Task directions
For this exercise, copy the data exactly and omit any images.

━━━ Information

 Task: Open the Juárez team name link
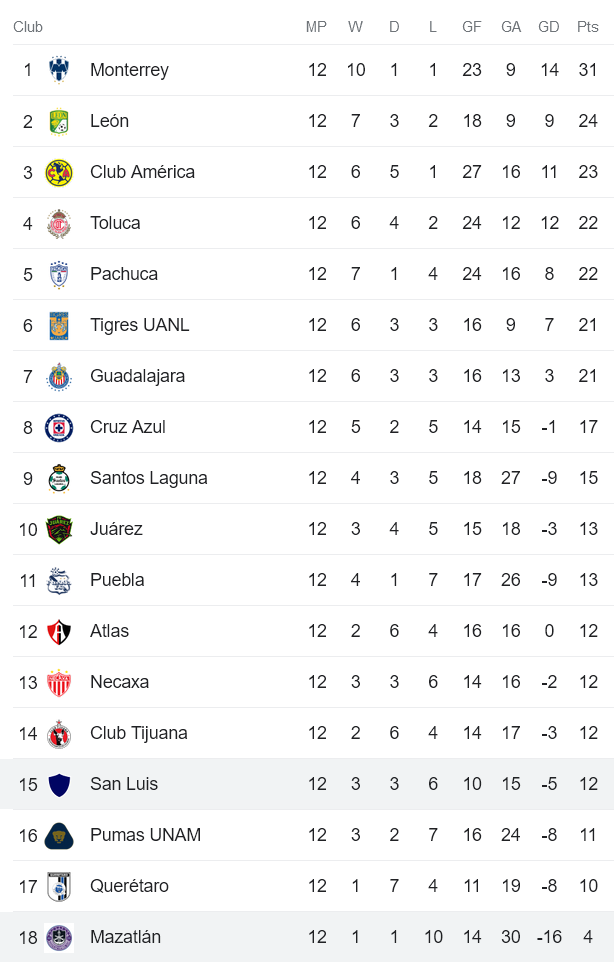pos(116,529)
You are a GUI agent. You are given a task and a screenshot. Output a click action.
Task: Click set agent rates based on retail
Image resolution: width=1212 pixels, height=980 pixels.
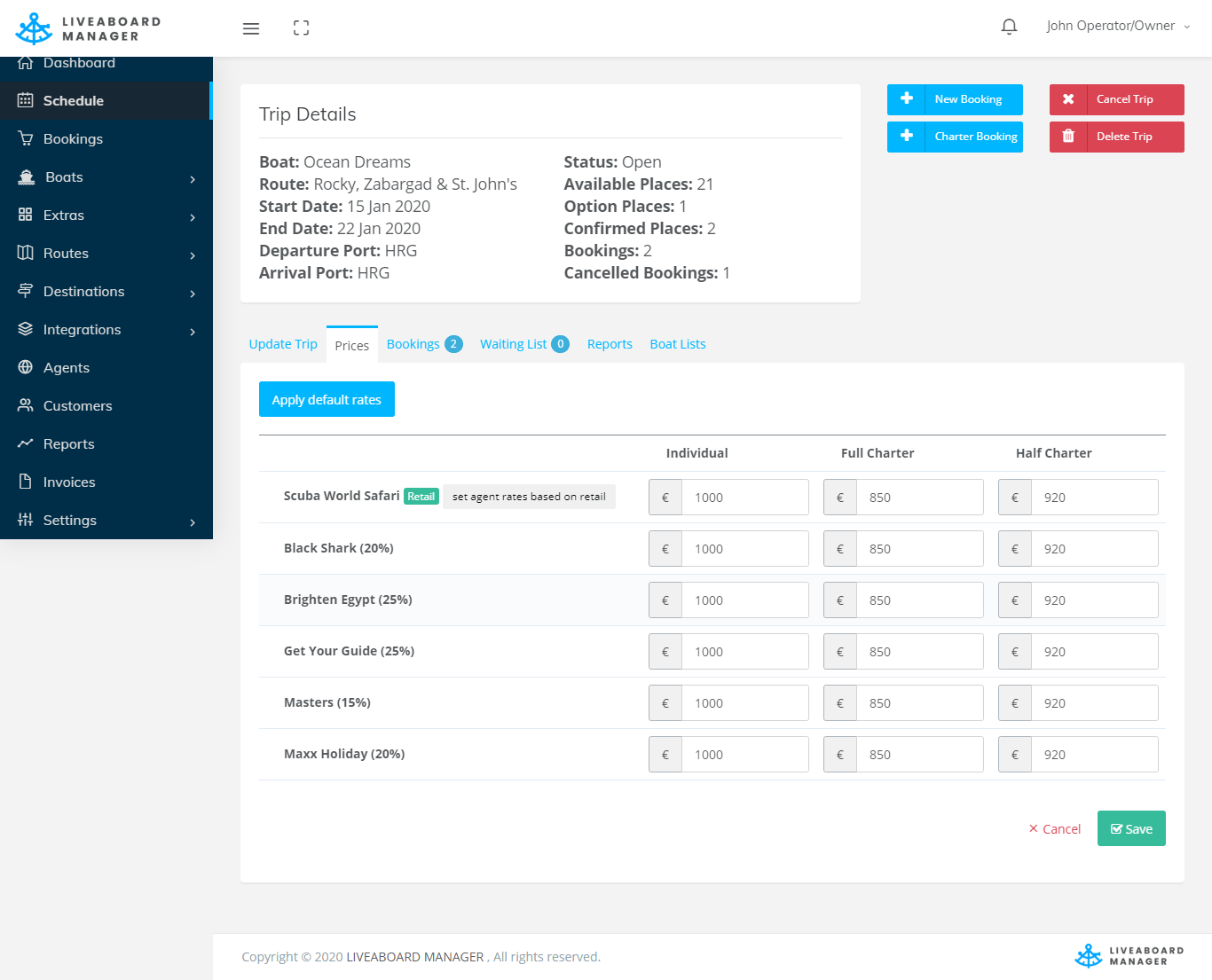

━━━━━━

Response
 Task: Open the Juárez team name link
pos(116,529)
You are a GUI agent. You are given a task and a screenshot. Output a click action.
Task: Click set agent rates based on retail
Image resolution: width=1212 pixels, height=980 pixels.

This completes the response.